Le Tribunal a décidé que les changements intervenus dans les tâches de travail de la plaignante, à la suite de l’arrivée du nouveau gestionnaire, se situent dans le cadre normal de l’exercice des pouvoirs de gestion de l’employeur.
Le changement dans la proportion des dossiers d’épargne comparativement à ceux de crédit s’inscrivait dans le cadre d’une demande légitime faite par l’employeur. Les tâches de crédit faisaient partie des fonctions de la plaignante au même titre que les épargnes.
Le Tribunal n’a pas décelé des interventions du directeur auprès de la plaignante une intention de mettre fin à son emploi. D’après le Tribunal, c’est plutôt la plaignante qui a mal interprété ses interventions, dont l’avis écrit en août 2015, alors que celles-ci s’inscrivaient dans le cadre normal de la gestion de l’employeur. À cet effet, le Tribunal a écrit ce qui suit :
« [57] À la lumière de la preuve, il ne fait aucun doute que la plaignante avait des lacunes à corriger au niveau de son rendement et que les rencontres de coaching n’ont pas été suffisantes pour rétablir la situation. Elle avait également des efforts à faire dans le cadre de la relation avec ses adjointes qui sont venues à tour de rôle expliquer les difficultés éprouvées et les plaintes qu’elles ont adressées à monsieur Oueldi. Dans les circonstances, l’Employeur avait le droit, voire même le devoir, de lui signifier clairement ses attentes et de lui donner du temps pour se réajuster.
[58] Or, dès que celui-ci a cherché à l’en informer, la plaignante a interprété les actions de ce dernier comme équivalant à un congédiement, alors que rien ne supporte cette conclusion. Elle n’a pas démontré que la Caisse avait manifesté l’intention de ne plus être lié à elle par le contrat de travail, bien au contraire. De plus, rien ne permet de conclure qu’elle a subi une modification substantielle à ses conditions de travail. De toute façon, ce changement dont elle parle survient en 2014 et elle ne s’en est pas plainte de façon contemporaine à sa survenance.
[59] Lorsqu’elle reçoit la lettre du 14 août 2015, il est évident qu’elle appréhende la suite, car elle n’est pas sans savoir que son rendement n’est pas au rendez-vous depuis plus d’un an. Mais cela ne transforme pas cette annonce en congédiement. »
[Nos soulignés]
C’est ainsi que le Tribunal a rejeté la plainte de congédiement déguisé de la plaignante. Elle n’a pas démontré que l’employeur a fondamentalement ou substantiellement modifié ses conditions de travail. Les changements aux tâches et les attentes de l’employeur à l’égard de sa prestation de travail étaient légitimes et faisaient partie des fonctions reliées à son poste.
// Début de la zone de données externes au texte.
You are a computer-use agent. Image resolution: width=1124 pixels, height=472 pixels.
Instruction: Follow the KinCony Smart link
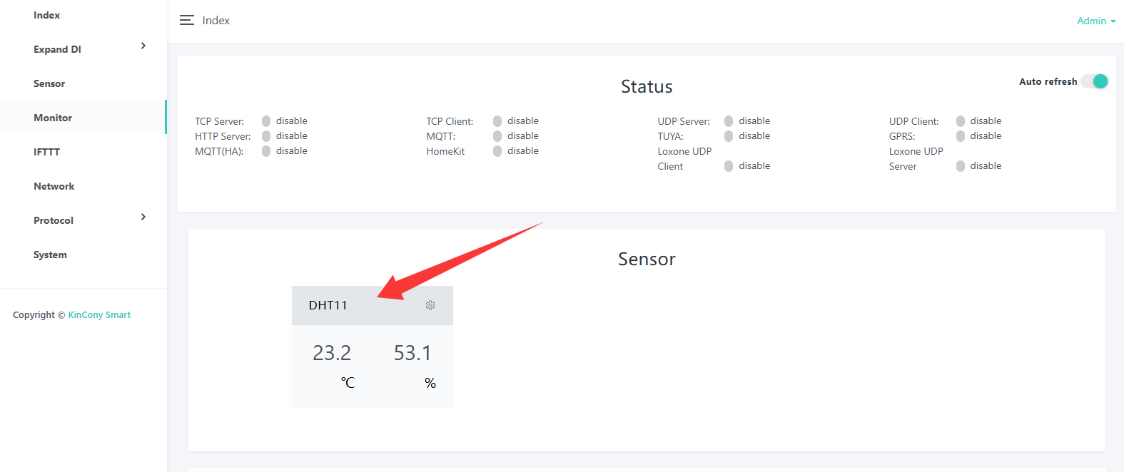pos(99,314)
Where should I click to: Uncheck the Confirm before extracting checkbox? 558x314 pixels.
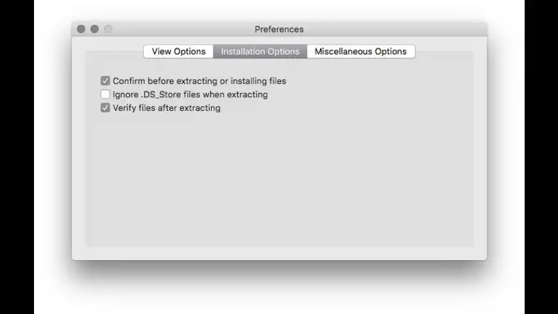pos(105,81)
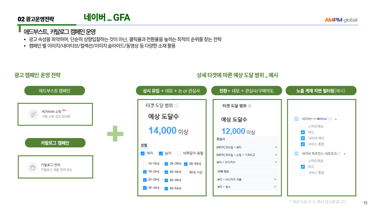Select the 애드부스트 캠페인 pill label
The height and width of the screenshot is (211, 375).
click(x=54, y=91)
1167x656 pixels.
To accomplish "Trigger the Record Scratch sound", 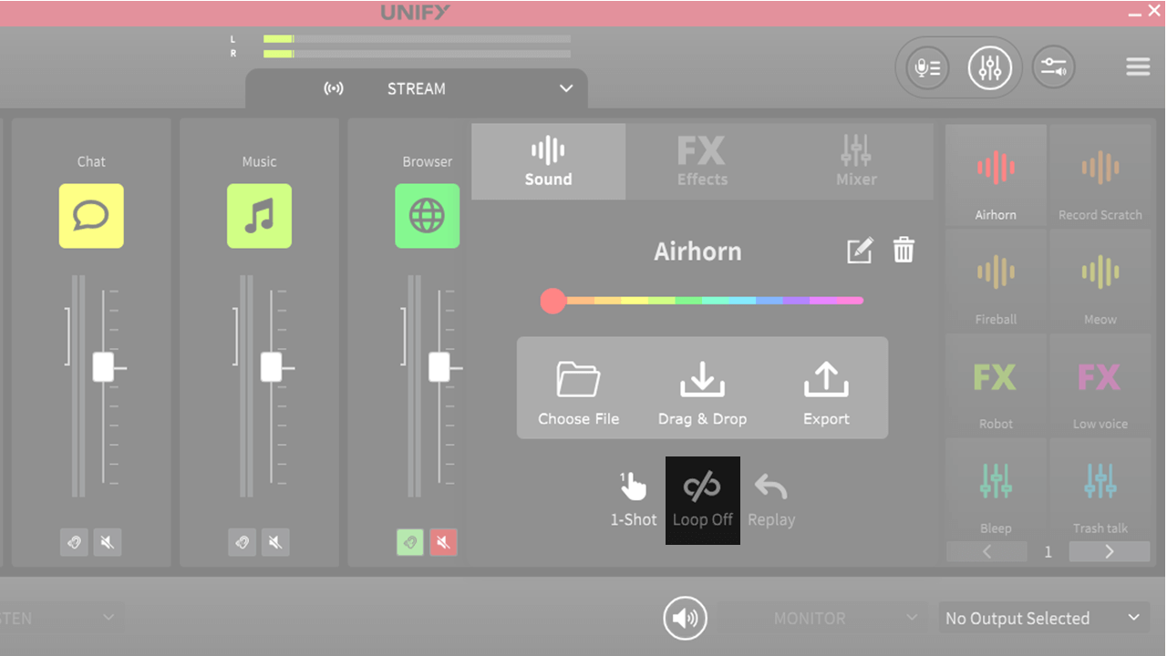I will pos(1100,176).
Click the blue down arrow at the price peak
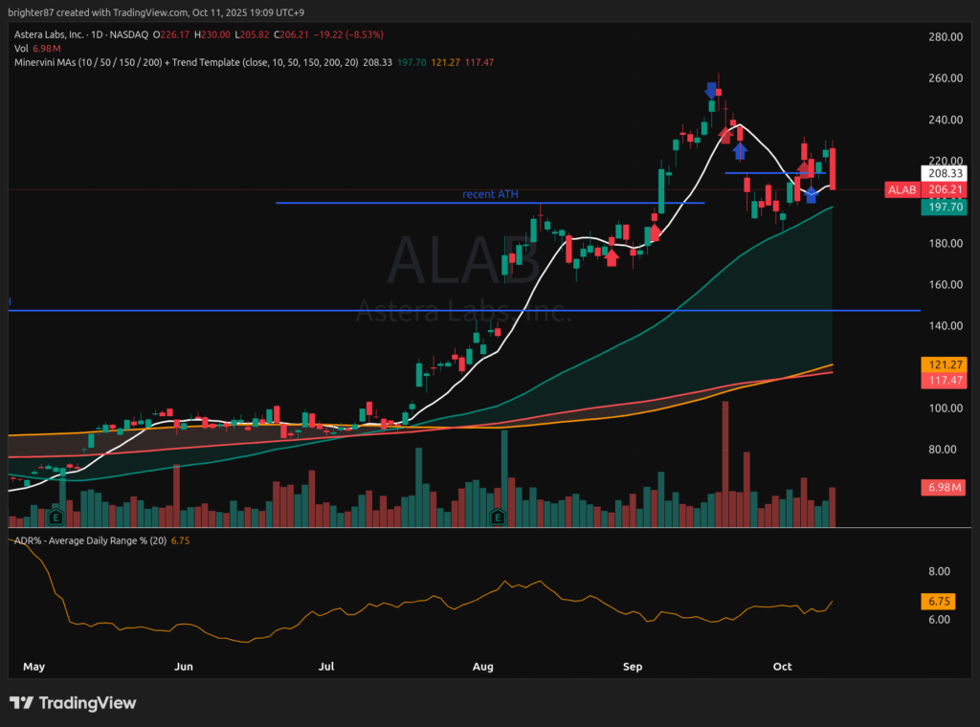 pos(711,90)
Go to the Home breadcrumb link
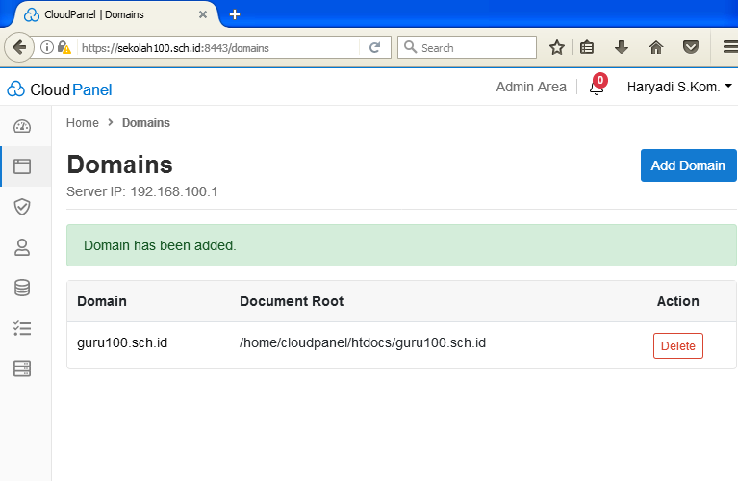Screen dimensions: 738x481 coord(83,123)
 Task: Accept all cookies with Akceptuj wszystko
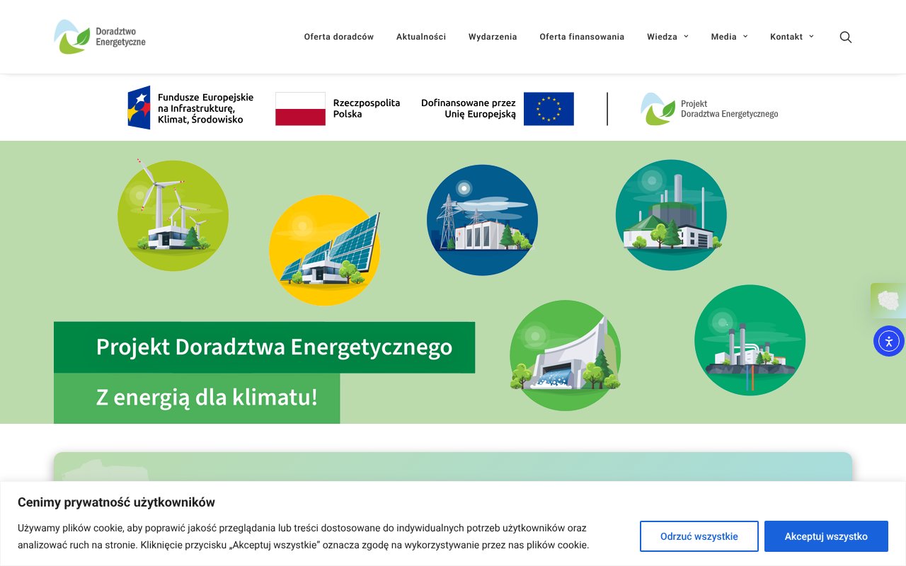(826, 536)
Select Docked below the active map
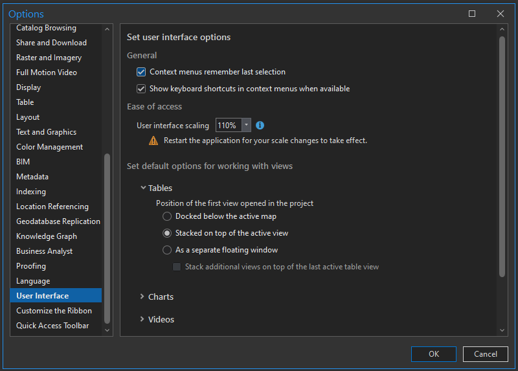 tap(167, 216)
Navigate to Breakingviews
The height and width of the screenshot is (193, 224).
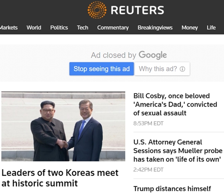(x=155, y=27)
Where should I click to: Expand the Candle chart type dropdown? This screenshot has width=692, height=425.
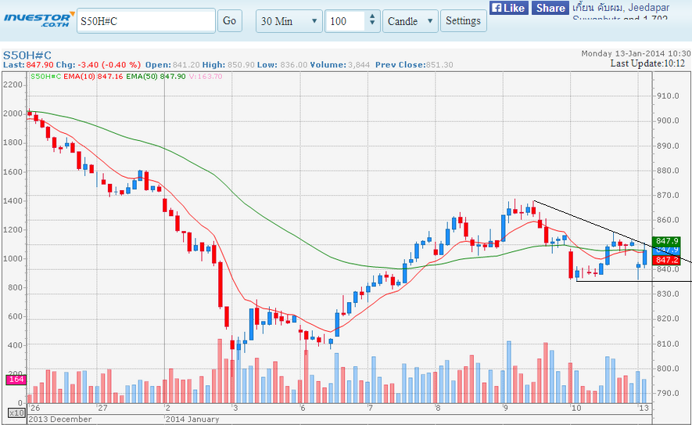tap(411, 21)
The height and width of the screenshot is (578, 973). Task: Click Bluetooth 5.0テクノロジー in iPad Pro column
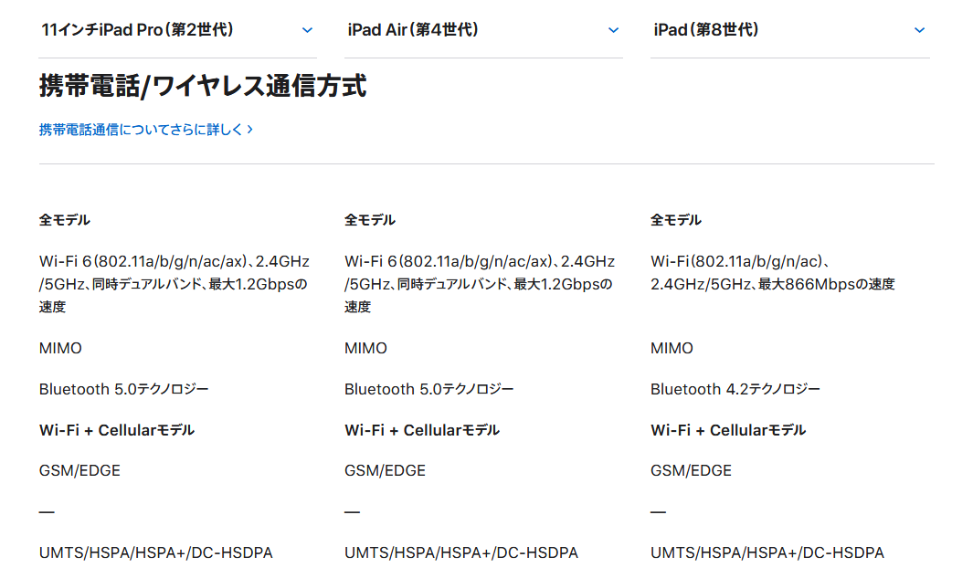[123, 389]
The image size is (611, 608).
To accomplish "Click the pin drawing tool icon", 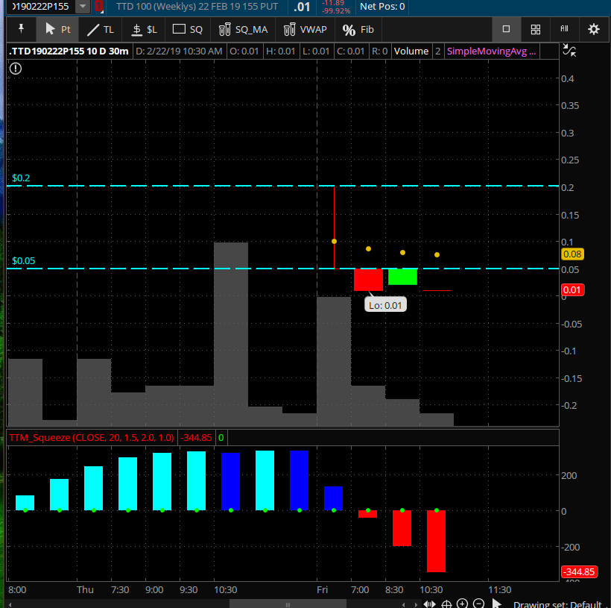I will tap(22, 30).
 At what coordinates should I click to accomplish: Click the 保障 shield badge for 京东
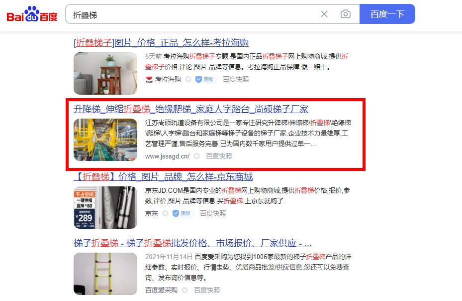click(x=183, y=213)
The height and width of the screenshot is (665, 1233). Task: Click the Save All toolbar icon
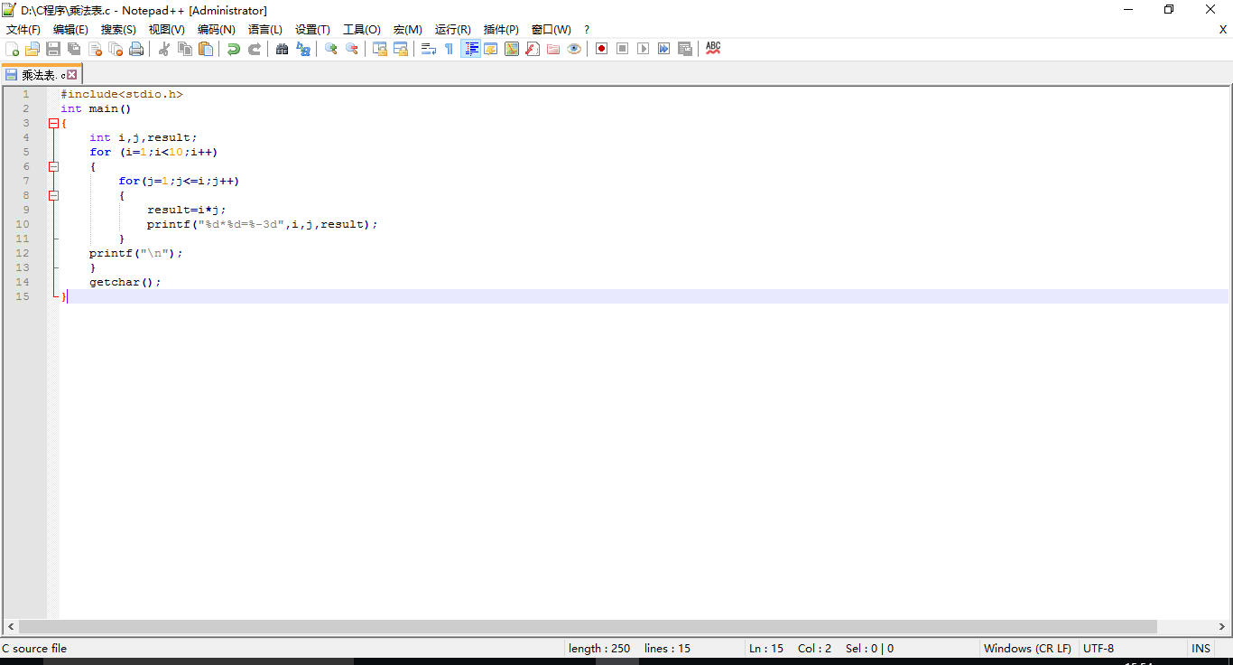pos(74,48)
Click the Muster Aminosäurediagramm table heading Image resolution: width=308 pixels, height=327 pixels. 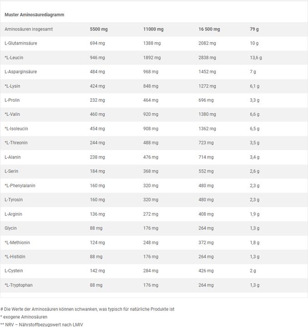pos(34,15)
Le commentaire de l’auteur
La décision du Tribunal administratif du travail rappelle que le suivi de la performance d’un employé fait partie des pouvoirs de gestion d’un employeur et ne constitue pas une forme de congédiement déguisé.
Cette décision rappelle qu’il est important pour les employeurs de bien préparer et de documenter préférablement par écrit les interventions qui sont faites auprès des employés dans le cadre de rencontres tenues quant à la performance au travail. « Les paroles s’envolent et les écrits restent. » C’est aussi une question de crédibilité et de preuve.
Par ailleurs, les employeurs devraient être prudents lorsque vient le temps de modifier les tâches d’un employé. Une modification fondamentale ou substantielle des conditions de travail d’un employé, même si celles-ci peuvent être justifiées par la nécessité de s’ajuster à la réalité des besoins d’affaires de l’entreprise, pourrait ouvrir la porte à un congédiement déguisé. En l’espèce, les modifications survenues aux tâches de la plaignante s’inscrivaient parmi les fonctions qui lui étaient déjà attribuées dans son poste de travail de sorte que l’employeur n’avait entrepris aucune modification fondamentale ni substantielle à ses conditions de travail. Toutefois, chaque cas est un cas d’espèce et doit être analysé en conséquence.
Conclusion
Un employeur est en droit de s’attendre à ce qu’un employé ait une performance à la hauteur de ses attentes. À défaut, l’intervention d’un employeur fait partie de ses droits de gérance, et ce, même s’il peut s’agir d’un moment difficile qu’il ne faut pas confondre avec une tentative de congédiement déguisé ni du harcèlement psychologique.